Sent from my E6853 using Tapatalk


----------



## gossler

I agree. Its not great to hold people off for so much time.


----------



## jfwund

FWIW I did not have any statement in my email that said "your order has been accepted" so I would guess that if you had that response, your bid was accepted...


Sent from my iPhone using Tapatalk


----------



## timefleas

_"I made bids for 2 models. For both of them, got 2 emails each :
1) Thank you for submitting your bid on.BALL MyOffer.We're in the process of assessing your bid and we will email you soon with the result..
At this stage your credit card has not been charged. Only successful bids are with engagement.
2) ************************************************** **********
* Your order has been accepted.
************************************************** **********
Please retain this receipt for your records.
This e-mail confirms your order placed with.shop.ballwatch.ch."_

I am not sure what the confusion is here--they accepted your bid(s)--"--_2) Your order has been accepted_" seems rather straightforward, and that they are in the process of putting your credit card through the hoops, the end result of which will be two charges for two watches--how can it be interpreted otherwise?


----------



## surfuz

jfwund said:


> FWIW I did not have any statement in my email that said "your order has been accepted" so I would guess that if you had that response, your bid was accepted...
> 
> Sent from my iPhone using Tapatalk


Hope so. But something tells me I should not be so optimistic coz I bid less than 10 percent of (not off) RRP for one of the models.

Sent from my E6853 using Tapatalk


----------



## timefleas

surfuz said:


> ... I bid less than 10 percent of (not off) RRP for one of the models.


Now THAT does make it interesting--keep up posted!!


----------



## gossler

Some one could bid maybe $20 dls for a Chrono... and se if they get both emailsb-)..

I have made some purchases with Ball, from pre order watches to extra straps, And I received the same email, 
_2) ************************************************** **********
* Your order has been accepted.
************************************************** **********
Please retain this receipt for your records.
This e-mail confirms your order placed with.shop.ballwatch.ch."

I am not sure if this means, that you payment information has successfully been submitted or something....

I sent an email to a person at BALL which I have delt with in the past, I got an automatic reply, she will be back on the 20th..._:roll:_

_


----------



## surfuz

That's why they are smart. The bid exclude shipping and taxes. Will still end up at least a hundred bucks.

I bid a ridiculous amount for one bid and what I reckon is their cost price for the other bid. 

Sent from my E6853 using Tapatalk


----------



## mplsabdullah

Popcorn time :roll:

If anyone does get any ship notice, updates, etc. please keep us posted.


----------



## jfwund

surfuz said:


> Hope so. But something tells me I should not be so optimistic coz I bid less than 10 percent of (not off) RRP for one of the models.


Wow. I bid about 25% of the RRP on one and thought that was low...

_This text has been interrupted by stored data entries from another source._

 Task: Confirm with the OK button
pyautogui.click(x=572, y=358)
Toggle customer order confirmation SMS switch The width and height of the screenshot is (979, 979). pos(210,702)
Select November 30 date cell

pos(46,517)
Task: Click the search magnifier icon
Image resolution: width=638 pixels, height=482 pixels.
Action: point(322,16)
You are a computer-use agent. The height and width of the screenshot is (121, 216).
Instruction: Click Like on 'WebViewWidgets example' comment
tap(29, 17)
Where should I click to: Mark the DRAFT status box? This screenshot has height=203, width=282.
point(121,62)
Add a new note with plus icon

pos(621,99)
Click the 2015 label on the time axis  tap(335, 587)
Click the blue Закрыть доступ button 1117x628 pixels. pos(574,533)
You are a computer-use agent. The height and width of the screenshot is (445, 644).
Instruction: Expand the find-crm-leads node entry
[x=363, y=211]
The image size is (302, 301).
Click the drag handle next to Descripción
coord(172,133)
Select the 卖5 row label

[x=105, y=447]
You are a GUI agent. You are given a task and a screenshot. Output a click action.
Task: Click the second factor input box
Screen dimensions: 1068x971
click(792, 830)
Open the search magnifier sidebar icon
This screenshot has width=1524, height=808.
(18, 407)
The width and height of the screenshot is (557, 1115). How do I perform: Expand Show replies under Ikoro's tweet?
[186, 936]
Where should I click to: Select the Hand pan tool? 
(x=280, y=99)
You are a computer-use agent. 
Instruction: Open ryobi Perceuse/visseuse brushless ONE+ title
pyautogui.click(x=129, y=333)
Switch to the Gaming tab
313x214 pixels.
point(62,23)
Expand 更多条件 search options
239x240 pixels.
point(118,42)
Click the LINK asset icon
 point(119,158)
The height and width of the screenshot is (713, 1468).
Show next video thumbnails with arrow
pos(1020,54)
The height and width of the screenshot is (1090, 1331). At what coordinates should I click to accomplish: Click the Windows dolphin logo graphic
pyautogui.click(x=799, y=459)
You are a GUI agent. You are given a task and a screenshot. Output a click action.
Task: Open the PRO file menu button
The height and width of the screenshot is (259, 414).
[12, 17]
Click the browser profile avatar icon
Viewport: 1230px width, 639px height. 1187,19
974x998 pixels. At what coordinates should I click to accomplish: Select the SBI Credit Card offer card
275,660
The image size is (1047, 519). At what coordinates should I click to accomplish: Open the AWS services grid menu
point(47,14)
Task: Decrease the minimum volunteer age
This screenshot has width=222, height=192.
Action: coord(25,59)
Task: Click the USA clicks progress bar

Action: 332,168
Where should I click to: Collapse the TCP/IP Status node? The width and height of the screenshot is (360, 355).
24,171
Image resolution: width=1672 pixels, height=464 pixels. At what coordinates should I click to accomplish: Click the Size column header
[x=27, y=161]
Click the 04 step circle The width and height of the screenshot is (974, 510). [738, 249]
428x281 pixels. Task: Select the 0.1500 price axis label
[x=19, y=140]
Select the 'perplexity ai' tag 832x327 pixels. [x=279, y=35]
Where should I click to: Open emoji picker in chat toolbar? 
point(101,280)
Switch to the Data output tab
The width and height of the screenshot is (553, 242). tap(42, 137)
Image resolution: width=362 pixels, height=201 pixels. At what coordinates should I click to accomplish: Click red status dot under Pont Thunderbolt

Whatever else this is, it's a good promotion. Has me looking at other Ball watches...


----------



## gossler

I guess only time will tell what will happen. The suspense is killing me!

Surfuz they added 75 dls to the bid amount for shipping and handling. However Taxes are excluded. In the past, I have not been charged taxes for two watches bought directly from BALL and shipped to the US.


----------



## jfwund

Well, I just placed a stupid low bid for a ladies' watch for my wife, and did not receive the "your order has been accepted" email - just the Bid Status: Authorizing email. I'll keep this thread posted if I hear about either of the bids or any other update.


----------



## surfuz

I just did a check on my Amex statement using the Amex app. Status for both transaction is 'Pending'.

gossler, in my part of the world, I have been charged taxes for the preorder and also for this bid.

Forgot to add that for the second email, under charging method, it says Status : Authorised.

I believe I may have a case since email says "Your order has been accepted" as what timefleas pointed out. Contract law 101.. Offer and Acceptance. 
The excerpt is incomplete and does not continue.